Work item:
From the first line to the last, reproduce the material exactly.

Exercise material:
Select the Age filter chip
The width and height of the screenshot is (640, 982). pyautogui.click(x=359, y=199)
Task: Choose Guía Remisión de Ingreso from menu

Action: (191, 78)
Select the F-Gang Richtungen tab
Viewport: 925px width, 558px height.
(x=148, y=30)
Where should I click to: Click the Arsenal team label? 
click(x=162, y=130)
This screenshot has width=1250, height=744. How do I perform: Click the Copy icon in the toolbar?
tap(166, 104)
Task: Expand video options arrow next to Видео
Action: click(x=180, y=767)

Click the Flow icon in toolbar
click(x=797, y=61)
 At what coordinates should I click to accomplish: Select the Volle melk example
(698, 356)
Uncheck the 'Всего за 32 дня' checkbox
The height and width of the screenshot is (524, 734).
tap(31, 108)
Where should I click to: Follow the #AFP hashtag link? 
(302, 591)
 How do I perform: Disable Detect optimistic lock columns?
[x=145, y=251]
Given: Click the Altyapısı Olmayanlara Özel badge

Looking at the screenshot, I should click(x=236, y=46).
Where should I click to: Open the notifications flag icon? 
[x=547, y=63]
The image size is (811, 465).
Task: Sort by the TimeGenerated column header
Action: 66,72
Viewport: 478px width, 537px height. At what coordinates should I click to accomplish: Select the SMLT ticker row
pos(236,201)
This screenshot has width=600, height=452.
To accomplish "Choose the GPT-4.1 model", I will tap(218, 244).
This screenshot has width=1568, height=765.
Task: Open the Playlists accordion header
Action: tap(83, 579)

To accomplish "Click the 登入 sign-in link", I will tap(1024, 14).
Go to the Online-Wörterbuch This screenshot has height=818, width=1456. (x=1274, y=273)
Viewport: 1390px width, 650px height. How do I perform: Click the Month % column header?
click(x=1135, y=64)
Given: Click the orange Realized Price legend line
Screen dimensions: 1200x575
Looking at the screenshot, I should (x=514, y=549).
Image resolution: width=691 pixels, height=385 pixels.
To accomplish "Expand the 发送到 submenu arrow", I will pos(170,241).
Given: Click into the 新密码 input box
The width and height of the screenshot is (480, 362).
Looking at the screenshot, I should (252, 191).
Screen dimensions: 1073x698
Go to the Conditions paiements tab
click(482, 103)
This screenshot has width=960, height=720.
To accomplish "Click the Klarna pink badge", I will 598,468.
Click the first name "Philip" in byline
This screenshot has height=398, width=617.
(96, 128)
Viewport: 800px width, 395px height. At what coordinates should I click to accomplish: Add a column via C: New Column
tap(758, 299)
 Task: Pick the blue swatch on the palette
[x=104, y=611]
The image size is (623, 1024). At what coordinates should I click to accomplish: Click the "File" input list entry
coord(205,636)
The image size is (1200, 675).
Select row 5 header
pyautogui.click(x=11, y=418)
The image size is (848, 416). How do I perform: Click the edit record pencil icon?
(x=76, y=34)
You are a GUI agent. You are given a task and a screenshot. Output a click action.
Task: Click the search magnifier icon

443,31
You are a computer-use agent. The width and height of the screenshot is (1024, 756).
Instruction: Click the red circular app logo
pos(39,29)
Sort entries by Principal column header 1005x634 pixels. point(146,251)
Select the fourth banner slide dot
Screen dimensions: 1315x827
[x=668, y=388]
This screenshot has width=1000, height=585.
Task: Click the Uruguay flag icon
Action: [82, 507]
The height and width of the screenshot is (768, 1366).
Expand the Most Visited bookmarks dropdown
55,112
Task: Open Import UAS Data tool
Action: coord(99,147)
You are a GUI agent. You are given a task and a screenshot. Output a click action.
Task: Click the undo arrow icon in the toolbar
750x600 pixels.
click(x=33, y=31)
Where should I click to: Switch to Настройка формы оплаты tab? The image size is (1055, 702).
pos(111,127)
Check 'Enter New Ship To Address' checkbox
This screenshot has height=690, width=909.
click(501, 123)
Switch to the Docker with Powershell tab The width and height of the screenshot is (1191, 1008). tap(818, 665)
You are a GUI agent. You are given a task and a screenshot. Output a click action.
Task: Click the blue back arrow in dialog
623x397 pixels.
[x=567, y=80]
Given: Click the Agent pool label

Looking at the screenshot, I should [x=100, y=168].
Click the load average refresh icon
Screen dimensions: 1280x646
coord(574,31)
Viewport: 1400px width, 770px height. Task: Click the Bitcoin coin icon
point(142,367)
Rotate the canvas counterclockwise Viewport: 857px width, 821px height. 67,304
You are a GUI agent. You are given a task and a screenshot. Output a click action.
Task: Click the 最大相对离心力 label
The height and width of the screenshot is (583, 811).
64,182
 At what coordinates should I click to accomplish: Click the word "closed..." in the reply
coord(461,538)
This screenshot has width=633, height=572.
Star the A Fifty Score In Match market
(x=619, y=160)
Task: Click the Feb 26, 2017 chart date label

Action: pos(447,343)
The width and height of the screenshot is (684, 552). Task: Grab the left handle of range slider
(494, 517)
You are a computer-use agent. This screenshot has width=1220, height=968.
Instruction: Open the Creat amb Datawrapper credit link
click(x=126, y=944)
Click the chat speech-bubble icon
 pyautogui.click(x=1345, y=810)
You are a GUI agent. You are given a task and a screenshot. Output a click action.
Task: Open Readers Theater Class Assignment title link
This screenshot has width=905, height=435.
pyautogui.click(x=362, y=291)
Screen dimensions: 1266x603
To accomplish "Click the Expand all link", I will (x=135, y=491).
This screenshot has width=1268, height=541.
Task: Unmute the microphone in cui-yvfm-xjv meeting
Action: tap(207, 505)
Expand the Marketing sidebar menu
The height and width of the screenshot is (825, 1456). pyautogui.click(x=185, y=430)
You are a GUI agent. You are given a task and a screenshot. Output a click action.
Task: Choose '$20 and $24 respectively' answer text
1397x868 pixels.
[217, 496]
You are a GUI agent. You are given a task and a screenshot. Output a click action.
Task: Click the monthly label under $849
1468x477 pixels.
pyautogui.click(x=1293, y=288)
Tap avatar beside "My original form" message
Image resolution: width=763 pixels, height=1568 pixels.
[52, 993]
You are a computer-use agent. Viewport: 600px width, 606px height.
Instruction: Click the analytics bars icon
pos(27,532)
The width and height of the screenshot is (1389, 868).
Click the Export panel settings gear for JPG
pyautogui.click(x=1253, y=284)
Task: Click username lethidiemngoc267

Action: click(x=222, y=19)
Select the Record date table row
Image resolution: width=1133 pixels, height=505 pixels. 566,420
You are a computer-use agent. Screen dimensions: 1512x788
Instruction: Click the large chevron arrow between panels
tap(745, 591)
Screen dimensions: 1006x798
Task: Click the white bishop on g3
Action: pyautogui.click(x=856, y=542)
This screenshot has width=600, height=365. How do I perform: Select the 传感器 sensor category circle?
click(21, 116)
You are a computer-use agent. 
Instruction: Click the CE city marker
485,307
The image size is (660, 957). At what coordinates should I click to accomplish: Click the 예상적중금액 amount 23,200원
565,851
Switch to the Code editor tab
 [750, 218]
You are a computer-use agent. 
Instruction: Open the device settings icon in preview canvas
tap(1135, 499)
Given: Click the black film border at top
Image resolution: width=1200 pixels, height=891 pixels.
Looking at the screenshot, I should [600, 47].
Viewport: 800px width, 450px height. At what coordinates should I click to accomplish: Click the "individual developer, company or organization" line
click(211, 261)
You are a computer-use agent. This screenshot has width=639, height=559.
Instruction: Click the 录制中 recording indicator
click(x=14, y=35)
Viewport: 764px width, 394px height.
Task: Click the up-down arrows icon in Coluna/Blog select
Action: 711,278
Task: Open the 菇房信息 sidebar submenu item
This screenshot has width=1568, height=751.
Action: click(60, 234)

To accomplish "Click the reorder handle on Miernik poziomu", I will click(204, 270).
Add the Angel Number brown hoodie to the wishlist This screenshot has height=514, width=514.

Response to this task:
Select the Age filter chip
The width and height of the screenshot is (640, 982). pyautogui.click(x=359, y=199)
Task: Choose Guía Remisión de Ingreso from menu

Action: (191, 78)
Select the F-Gang Richtungen tab
Viewport: 925px width, 558px height.
(x=148, y=30)
Where should I click to: Click the Arsenal team label? 
click(x=162, y=130)
This screenshot has width=1250, height=744. How do I perform: Click the Copy icon in the toolbar?
tap(166, 104)
Task: Expand video options arrow next to Видео
Action: click(x=180, y=767)

Click the Flow icon in toolbar
click(x=797, y=61)
 At what coordinates should I click to accomplish: Select the Volle melk example
(698, 356)
Uncheck the 'Всего за 32 дня' checkbox
The height and width of the screenshot is (524, 734).
tap(31, 108)
Where should I click to: Follow the #AFP hashtag link? 
(302, 591)
 How do I perform: Disable Detect optimistic lock columns?
[x=145, y=251]
Given: Click the Altyapısı Olmayanlara Özel badge

Looking at the screenshot, I should click(x=236, y=46).
Where should I click to: Open the notifications flag icon? 
[x=547, y=63]
The image size is (811, 465).
Task: Sort by the TimeGenerated column header
Action: 66,72
Viewport: 478px width, 537px height. At what coordinates should I click to accomplish: Select the SMLT ticker row
pos(236,201)
This screenshot has width=600, height=452.
To accomplish "Choose the GPT-4.1 model", I will tap(218, 244).
This screenshot has width=1568, height=765.
Task: Open the Playlists accordion header
Action: tap(83, 579)

To accomplish "Click the 登入 sign-in link", I will tap(1024, 14).
Go to the Online-Wörterbuch This screenshot has height=818, width=1456. (x=1274, y=273)
Viewport: 1390px width, 650px height. How do I perform: Click the Month % column header?
click(x=1135, y=64)
Given: Click the orange Realized Price legend line
Screen dimensions: 1200x575
Looking at the screenshot, I should (x=514, y=549).
Image resolution: width=691 pixels, height=385 pixels.
To accomplish "Expand the 发送到 submenu arrow", I will pos(170,241).
Given: Click into the 新密码 input box
The width and height of the screenshot is (480, 362).
Looking at the screenshot, I should (252, 191).
Screen dimensions: 1073x698
Go to the Conditions paiements tab
click(482, 103)
This screenshot has width=960, height=720.
To accomplish "Click the Klarna pink badge", I will 598,468.
Click the first name "Philip" in byline
This screenshot has height=398, width=617.
(96, 128)
Viewport: 800px width, 395px height. At what coordinates should I click to accomplish: Add a column via C: New Column
tap(758, 299)
 Task: Pick the blue swatch on the palette
[x=104, y=611]
The image size is (623, 1024). At what coordinates should I click to accomplish: Click the "File" input list entry
coord(205,636)
The image size is (1200, 675).
Select row 5 header
pyautogui.click(x=11, y=418)
The image size is (848, 416). How do I perform: Click the edit record pencil icon?
(x=76, y=34)
You are a GUI agent. You are given a task and a screenshot. Output a click action.
Task: Click the search magnifier icon

443,31
You are a computer-use agent. The width and height of the screenshot is (1024, 756).
Instruction: Click the red circular app logo
pos(39,29)
Sort entries by Principal column header 1005x634 pixels. point(146,251)
Select the fourth banner slide dot
Screen dimensions: 1315x827
[x=668, y=388]
This screenshot has width=1000, height=585.
Task: Click the Uruguay flag icon
Action: [82, 507]
The height and width of the screenshot is (768, 1366).
Expand the Most Visited bookmarks dropdown
55,112
Task: Open Import UAS Data tool
Action: coord(99,147)
You are a GUI agent. You are given a task and a screenshot. Output a click action.
Task: Click the undo arrow icon in the toolbar
750x600 pixels.
click(x=33, y=31)
Where should I click to: Switch to Настройка формы оплаты tab? The image size is (1055, 702).
pos(111,127)
Check 'Enter New Ship To Address' checkbox
This screenshot has height=690, width=909.
click(501, 123)
Switch to the Docker with Powershell tab The width and height of the screenshot is (1191, 1008). tap(818, 665)
You are a GUI agent. You are given a task and a screenshot. Output a click action.
Task: Click the blue back arrow in dialog
623x397 pixels.
[x=567, y=80]
Given: Click the Agent pool label

Looking at the screenshot, I should [x=100, y=168].
Click the load average refresh icon
Screen dimensions: 1280x646
coord(574,31)
Viewport: 1400px width, 770px height. Task: Click the Bitcoin coin icon
point(142,367)
Rotate the canvas counterclockwise Viewport: 857px width, 821px height. 67,304
You are a GUI agent. You are given a task and a screenshot. Output a click action.
Task: Click the 最大相对离心力 label
The height and width of the screenshot is (583, 811).
64,182
 At what coordinates should I click to accomplish: Click the word "closed..." in the reply
coord(461,538)
This screenshot has width=633, height=572.
Star the A Fifty Score In Match market
(x=619, y=160)
Task: Click the Feb 26, 2017 chart date label

Action: pos(447,343)
The width and height of the screenshot is (684, 552). Task: Grab the left handle of range slider
(494, 517)
You are a computer-use agent. This screenshot has width=1220, height=968.
Instruction: Open the Creat amb Datawrapper credit link
click(x=126, y=944)
Click the chat speech-bubble icon
 pyautogui.click(x=1345, y=810)
You are a GUI agent. You are given a task and a screenshot. Output a click action.
Task: Open Readers Theater Class Assignment title link
This screenshot has width=905, height=435.
pyautogui.click(x=362, y=291)
Screen dimensions: 1266x603
To accomplish "Click the Expand all link", I will (x=135, y=491).
This screenshot has width=1268, height=541.
Task: Unmute the microphone in cui-yvfm-xjv meeting
Action: tap(207, 505)
Expand the Marketing sidebar menu
The height and width of the screenshot is (825, 1456). pyautogui.click(x=185, y=430)
You are a GUI agent. You are given a task and a screenshot. Output a click action.
Task: Choose '$20 and $24 respectively' answer text
1397x868 pixels.
[217, 496]
You are a GUI agent. You are given a task and a screenshot. Output a click action.
Task: Click the monthly label under $849
1468x477 pixels.
pyautogui.click(x=1293, y=288)
Tap avatar beside "My original form" message
Image resolution: width=763 pixels, height=1568 pixels.
[52, 993]
You are a computer-use agent. Viewport: 600px width, 606px height.
Instruction: Click the analytics bars icon
pos(27,532)
The width and height of the screenshot is (1389, 868).
Click the Export panel settings gear for JPG
pyautogui.click(x=1253, y=284)
Task: Click username lethidiemngoc267

Action: click(x=222, y=19)
Select the Record date table row
Image resolution: width=1133 pixels, height=505 pixels. 566,420
You are a computer-use agent. Screen dimensions: 1512x788
Instruction: Click the large chevron arrow between panels
tap(745, 591)
Screen dimensions: 1006x798
Task: Click the white bishop on g3
Action: pyautogui.click(x=856, y=542)
This screenshot has width=600, height=365. How do I perform: Select the 传感器 sensor category circle?
click(21, 116)
You are a computer-use agent. 
Instruction: Click the CE city marker
485,307
The image size is (660, 957). At what coordinates should I click to accomplish: Click the 예상적중금액 amount 23,200원
565,851
Switch to the Code editor tab
 [750, 218]
You are a computer-use agent. 
Instruction: Open the device settings icon in preview canvas
tap(1135, 499)
Given: Click the black film border at top
Image resolution: width=1200 pixels, height=891 pixels.
Looking at the screenshot, I should [600, 47].
Viewport: 800px width, 450px height. At what coordinates should I click to accomplish: Click the "individual developer, company or organization" line
click(211, 261)
You are a computer-use agent. This screenshot has width=639, height=559.
Instruction: Click the 录制中 recording indicator
click(x=14, y=35)
Viewport: 764px width, 394px height.
Task: Click the up-down arrows icon in Coluna/Blog select
Action: 711,278
Task: Open the 菇房信息 sidebar submenu item
This screenshot has width=1568, height=751.
Action: click(60, 234)

To accomplish "Click the reorder handle on Miernik poziomu", I will click(204, 270).
Add the Angel Number brown hoodie to the wishlist This screenshot has height=514, width=514.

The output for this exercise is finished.